[Supplied records]
╭──

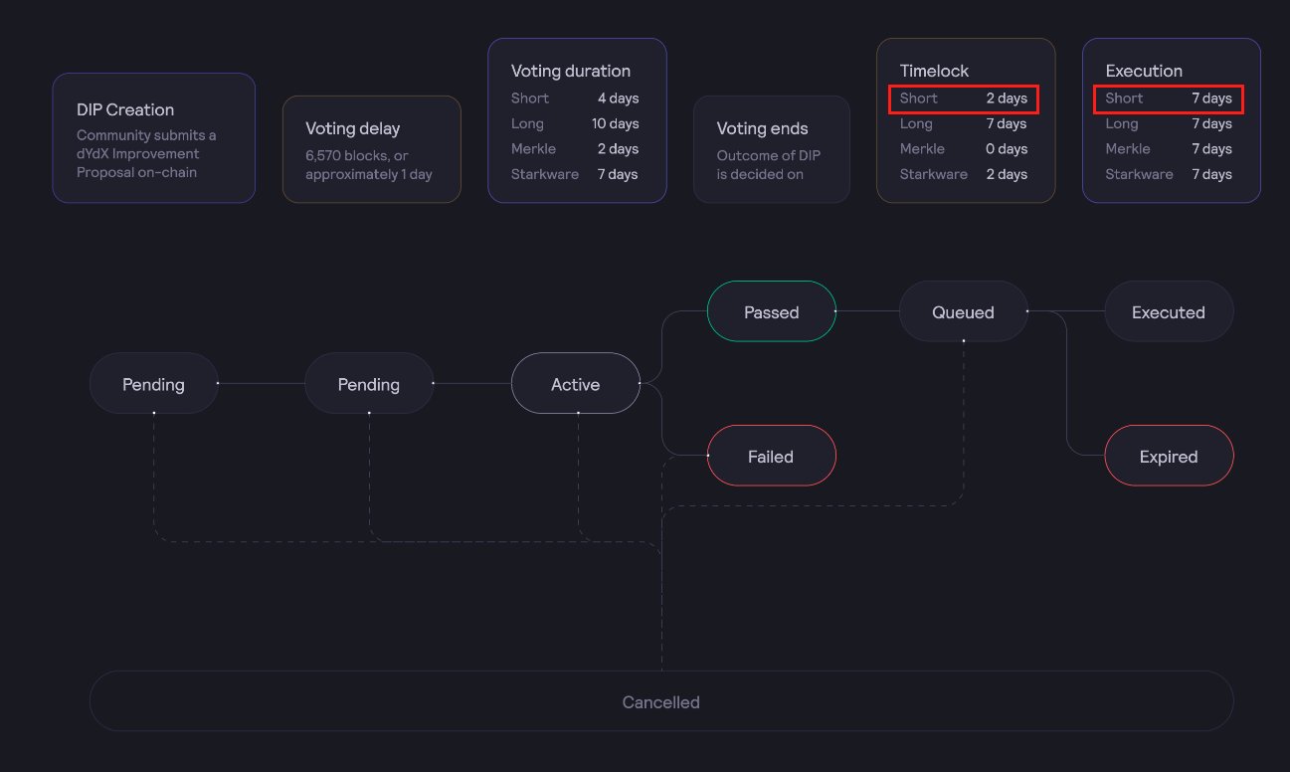1290x772 pixels.
Task: Select the Voting ends card
Action: click(771, 149)
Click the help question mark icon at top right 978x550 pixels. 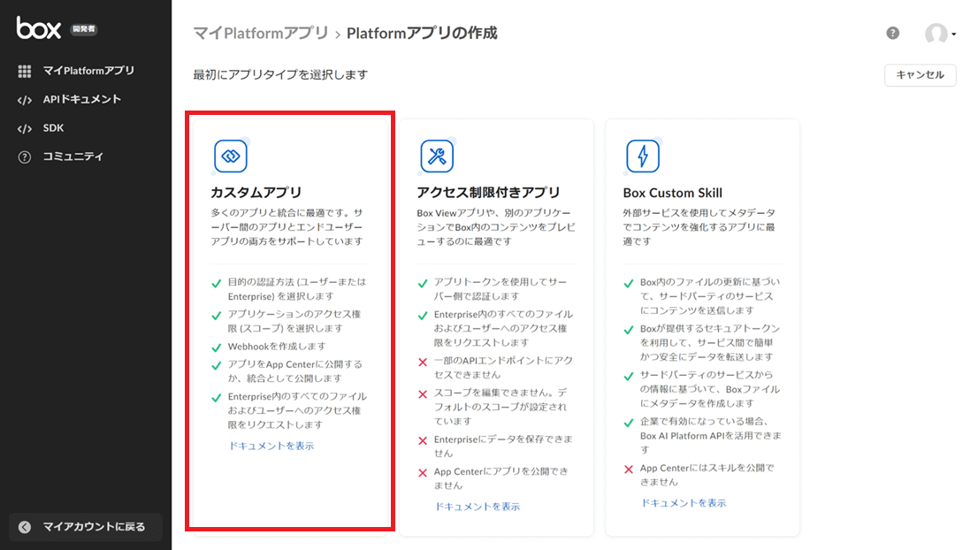[892, 33]
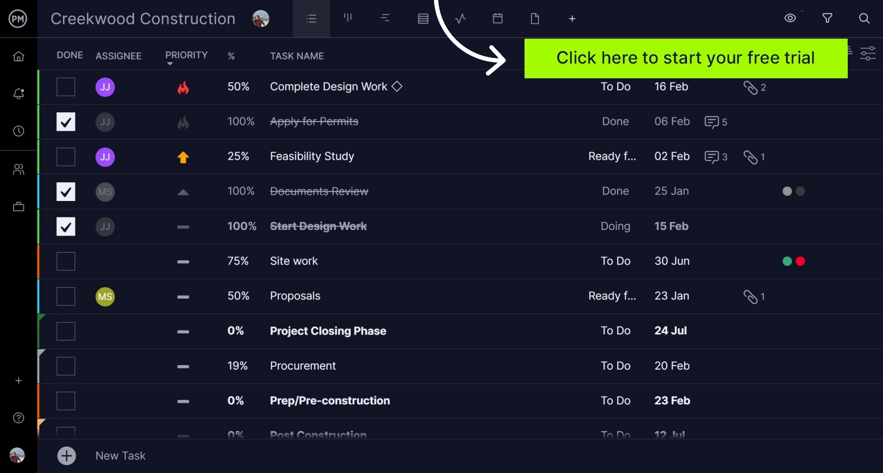Open notifications bell in sidebar
Screen dimensions: 883x473
click(x=19, y=94)
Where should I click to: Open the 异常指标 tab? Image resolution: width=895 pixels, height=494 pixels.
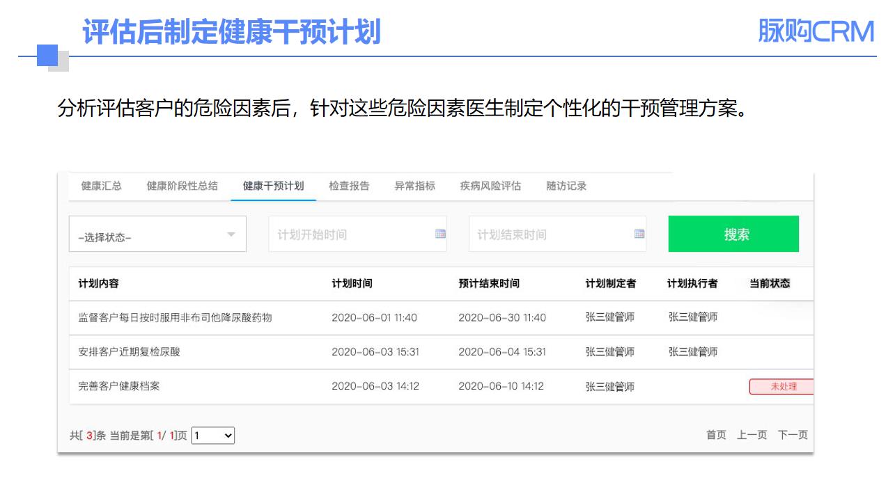click(x=414, y=186)
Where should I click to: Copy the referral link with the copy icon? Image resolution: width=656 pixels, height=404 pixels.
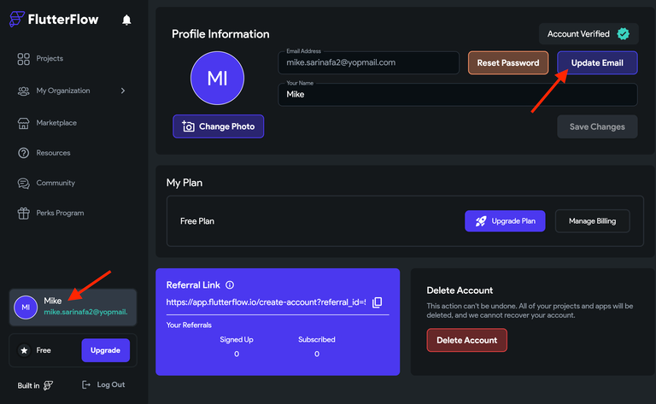click(x=377, y=302)
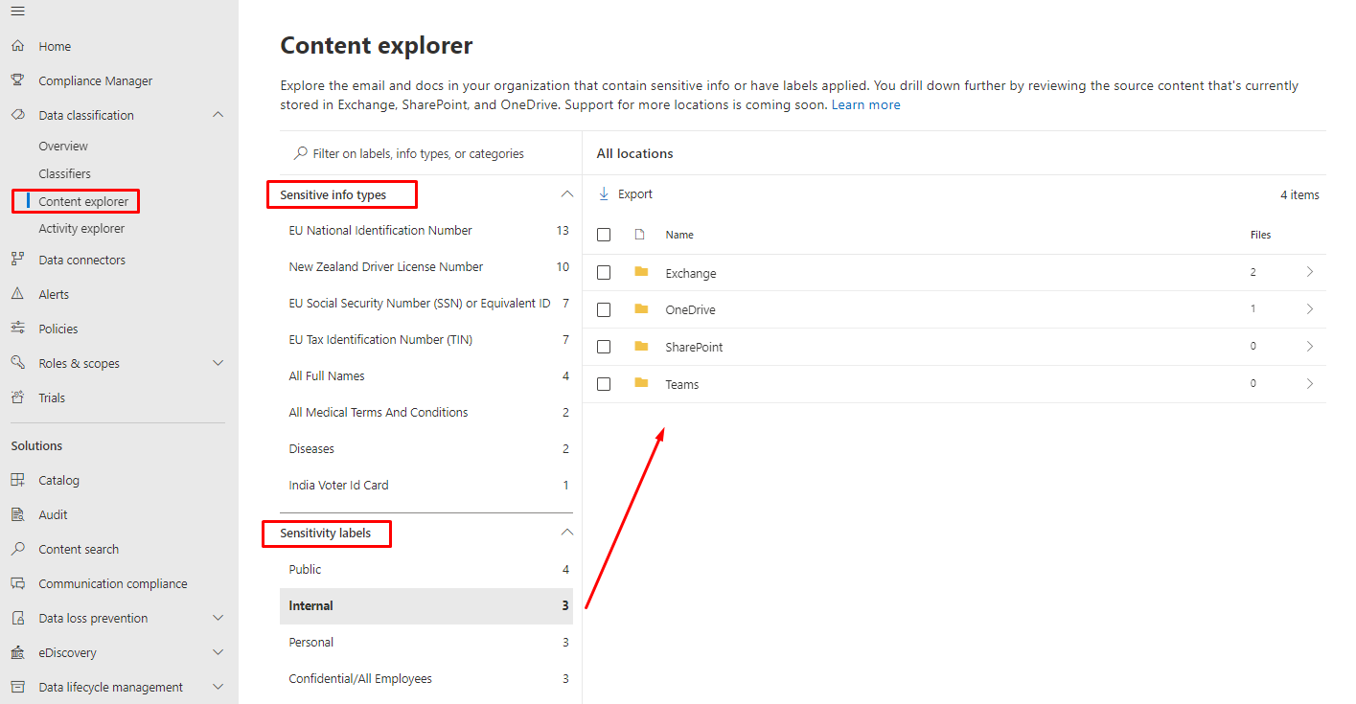Click the Home icon in sidebar
This screenshot has height=704, width=1356.
tap(17, 46)
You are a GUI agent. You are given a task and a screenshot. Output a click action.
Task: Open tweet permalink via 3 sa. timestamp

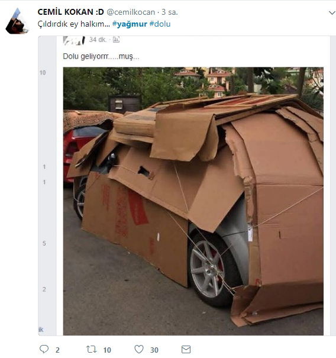[x=170, y=12]
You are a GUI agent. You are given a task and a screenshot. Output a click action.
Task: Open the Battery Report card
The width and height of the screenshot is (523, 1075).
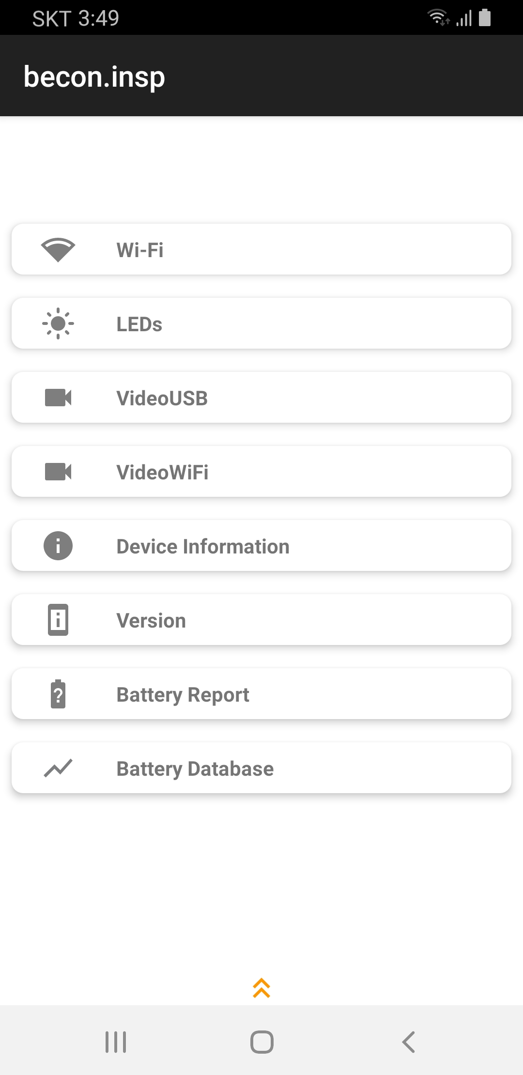point(262,694)

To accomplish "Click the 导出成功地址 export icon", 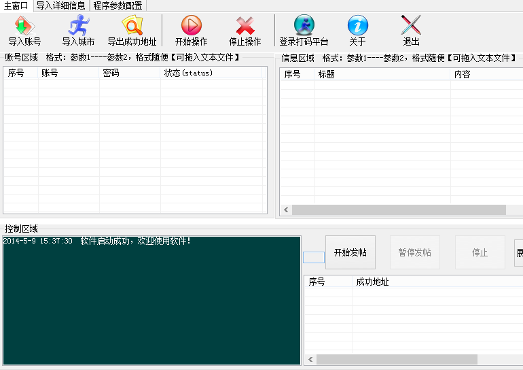I will coord(132,27).
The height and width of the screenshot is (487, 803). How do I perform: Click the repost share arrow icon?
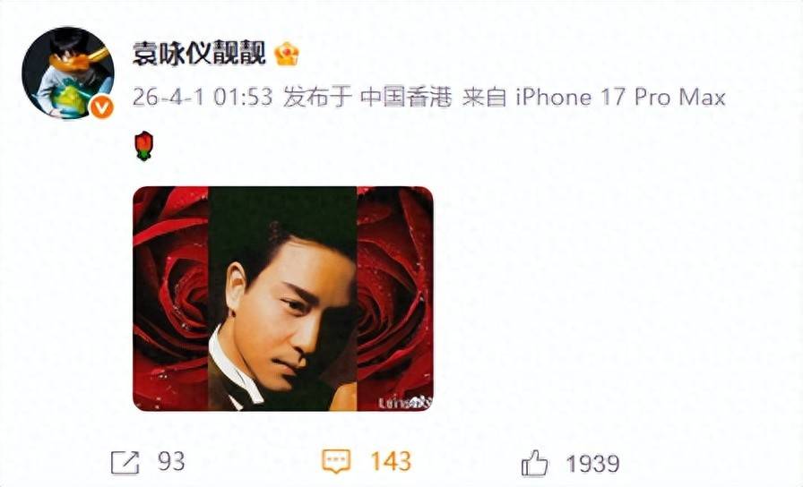(125, 463)
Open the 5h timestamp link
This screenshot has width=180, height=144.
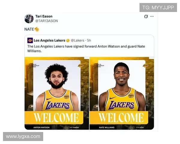coord(89,41)
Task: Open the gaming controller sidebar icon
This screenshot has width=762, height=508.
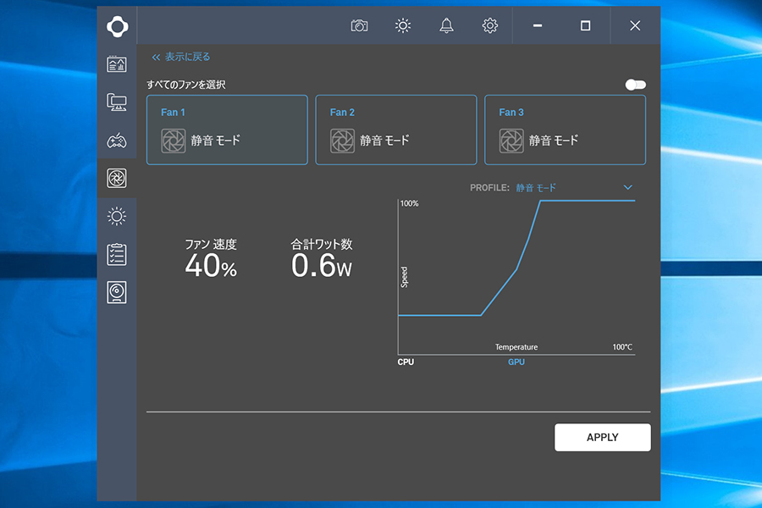Action: tap(117, 141)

╰──

[Your instructions] Starting at the line that contains "The height and", retype every line through the end of the material exactly as written, including both end lines but no pictures.

[Exercise response]
The height and width of the screenshot is (487, 803). How do I perform: Click the repost share arrow icon?
(125, 463)
Open the 5h timestamp link
This screenshot has width=180, height=144.
coord(89,41)
Task: Open the gaming controller sidebar icon
This screenshot has width=762, height=508.
Action: tap(117, 141)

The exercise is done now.